# Cross Sections for an Ultra Hot jupiter

This notebook demonstrates how to download and process molecular opacity line lists into tabulated cross sections. There are four main steps to compute cross-section files:

1. [Fetch Line Lists](#1.-line-lists)
2. [Fetch Partition Functions](#2.-partition-functions)
3. [Compute TLI Files](#3.-tli-files)
4. [Sample Cross Sections](#4.-sample-cross-sections)


Note that the first three steps are typically executed only once, allowing you to reuse the output files across projects.

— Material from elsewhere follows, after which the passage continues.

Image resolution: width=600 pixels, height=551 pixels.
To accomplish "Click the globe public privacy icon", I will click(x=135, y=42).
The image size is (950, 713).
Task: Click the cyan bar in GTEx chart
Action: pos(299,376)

However, [Step 4](#4.-sample-cross-sections) may need to be repeated on a per-project basis, depending on your specific requirements (e.g., different spectral, temperature, or pressure ranges; or varying resolutions).

---

## 1. Line lists

In this section, we'll download molecular line lists, typically sourced from the ExoMol or HITRAN/HITEMP databases. You will likely only need to complete this step once, unless a new or updated line list becomes available. Thus, it may be better to store this data in a general directory on your machine. To create a folder for storing line lists, run:

```shell
mkdir inputs
cd inputs
```

For this project we will focus on the molecular absorbers relevant for an ultra-hot Jupiter (WASP-18b).  The table below lists the the molecular line-lists to download and their sources.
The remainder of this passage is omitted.